[MATERIALS PROVIDED Boundary: Start]

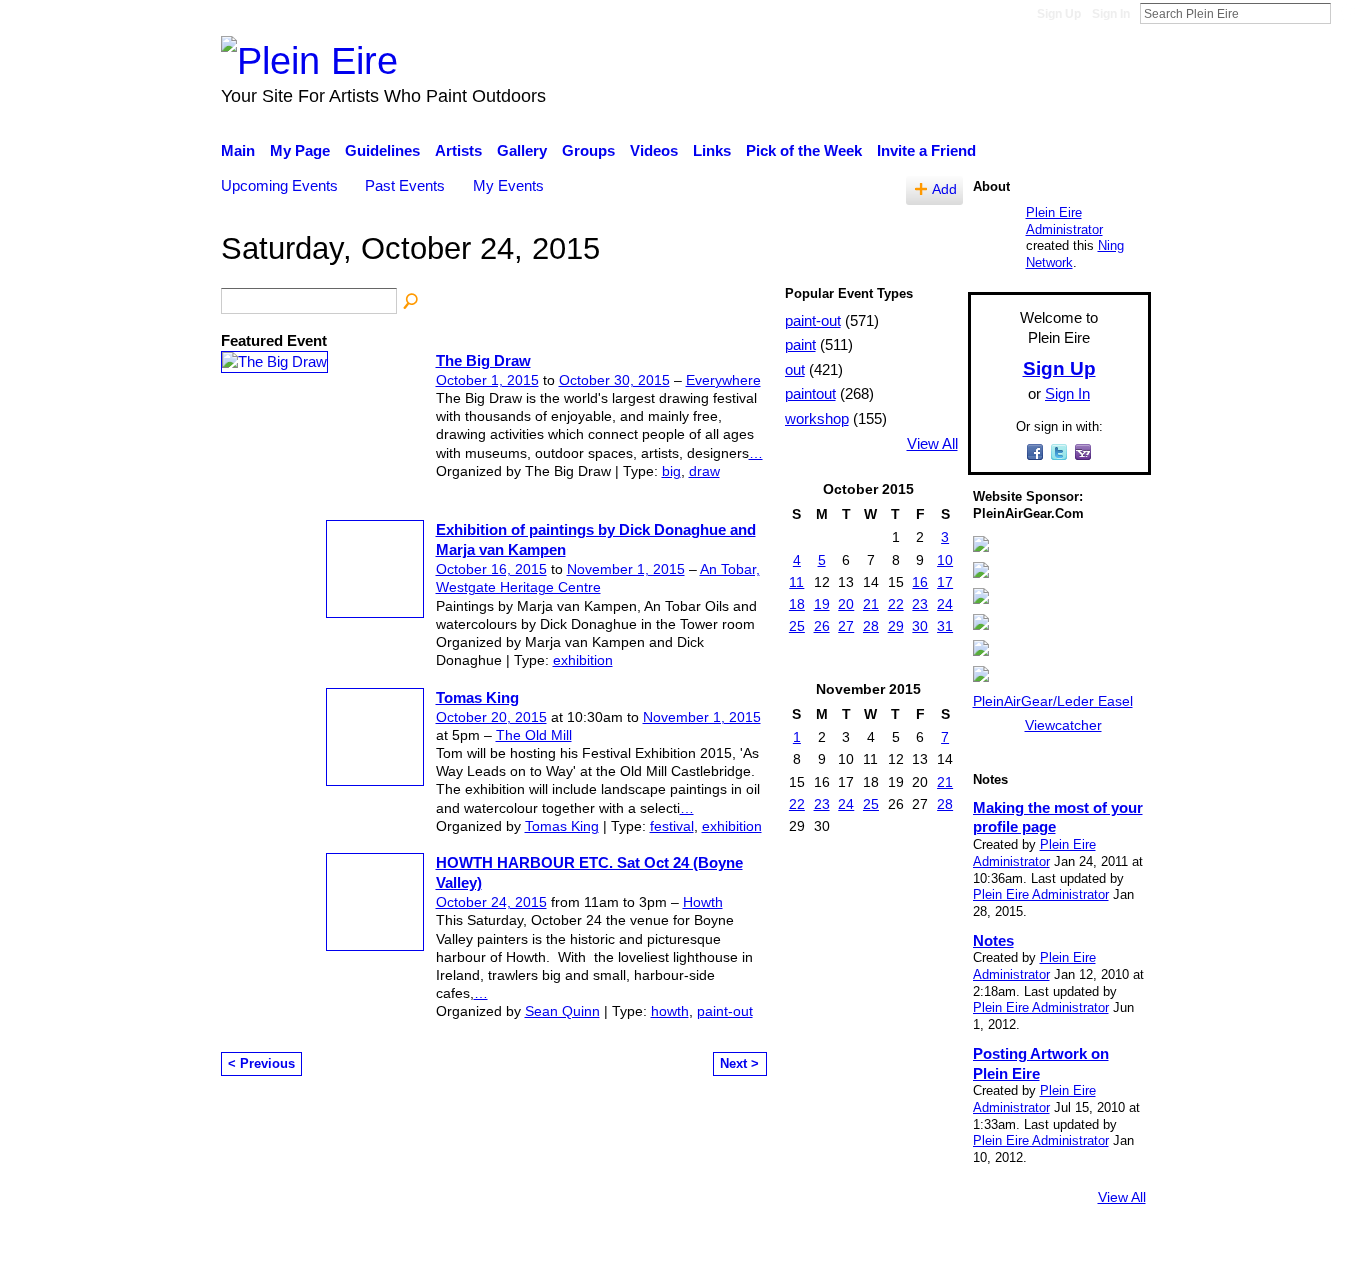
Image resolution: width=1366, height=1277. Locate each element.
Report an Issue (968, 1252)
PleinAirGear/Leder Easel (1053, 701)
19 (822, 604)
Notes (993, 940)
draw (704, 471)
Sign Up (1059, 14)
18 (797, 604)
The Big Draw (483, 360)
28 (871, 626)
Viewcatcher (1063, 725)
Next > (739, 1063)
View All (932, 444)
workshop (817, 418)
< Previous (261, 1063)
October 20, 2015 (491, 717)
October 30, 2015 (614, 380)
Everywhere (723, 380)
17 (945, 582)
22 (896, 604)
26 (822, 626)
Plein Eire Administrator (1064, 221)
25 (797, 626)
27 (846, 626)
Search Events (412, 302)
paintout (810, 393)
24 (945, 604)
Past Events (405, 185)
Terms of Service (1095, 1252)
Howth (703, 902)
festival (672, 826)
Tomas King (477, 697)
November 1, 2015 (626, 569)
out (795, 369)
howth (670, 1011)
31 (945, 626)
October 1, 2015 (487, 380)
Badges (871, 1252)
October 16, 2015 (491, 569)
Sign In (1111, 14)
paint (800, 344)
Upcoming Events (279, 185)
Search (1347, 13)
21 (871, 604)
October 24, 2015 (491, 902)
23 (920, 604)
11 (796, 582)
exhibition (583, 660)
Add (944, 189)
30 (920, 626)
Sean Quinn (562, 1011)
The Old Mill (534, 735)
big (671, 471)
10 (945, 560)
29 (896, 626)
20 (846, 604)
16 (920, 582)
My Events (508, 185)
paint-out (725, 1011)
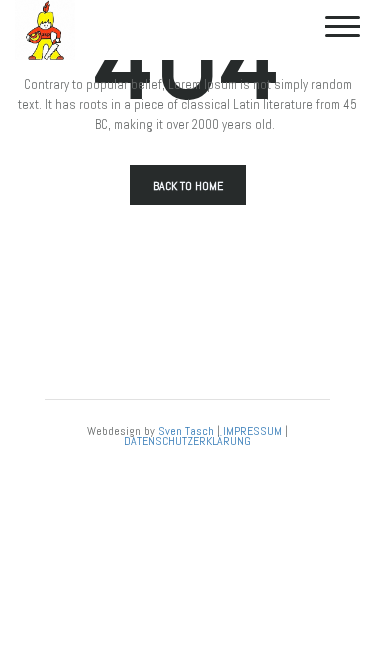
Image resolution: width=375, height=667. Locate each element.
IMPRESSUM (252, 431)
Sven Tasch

[MATERIALS PROVIDED Boundary: End]

- WORK TO COMPLETE: Please hand back every entry above exactly, with no images in the copy.

- RESULT BELOW:
Image resolution: width=1366, height=1277. Locate each element.
Report an Issue (968, 1252)
PleinAirGear/Leder Easel (1053, 701)
19 (822, 604)
Notes (993, 940)
draw (704, 471)
Sign Up (1059, 14)
18 (797, 604)
The Big Draw (483, 360)
28 (871, 626)
Viewcatcher (1063, 725)
Next > (739, 1063)
View All (932, 444)
workshop (817, 418)
< Previous (261, 1063)
October 20, 2015 (491, 717)
October 30, 2015 (614, 380)
Everywhere (723, 380)
17 (945, 582)
22 (896, 604)
26 (822, 626)
Plein Eire Administrator (1064, 221)
25 (797, 626)
27 (846, 626)
Search Events (412, 302)
paintout (810, 393)
24 (945, 604)
Past Events (405, 185)
Terms of Service (1095, 1252)
Howth (703, 902)
festival (672, 826)
Tomas King (477, 697)
November 1, 2015 (626, 569)
out (795, 369)
howth (670, 1011)
31 (945, 626)
October 1, 2015 (487, 380)
Badges (871, 1252)
October 16, 2015 (491, 569)
Sign In (1111, 14)
paint (800, 344)
Upcoming Events (279, 185)
Search (1347, 13)
21 (871, 604)
October 24, 2015 (491, 902)
23 (920, 604)
11 (796, 582)
exhibition (583, 660)
Add (944, 189)
30 (920, 626)
Sean Quinn (562, 1011)
The Old Mill (534, 735)
big (671, 471)
10 (945, 560)
29 (896, 626)
20 (846, 604)
16 (920, 582)
My Events (508, 185)
paint-out (725, 1011)
Image resolution: width=375, height=667. Locate each element.
IMPRESSUM (252, 431)
Sven Tasch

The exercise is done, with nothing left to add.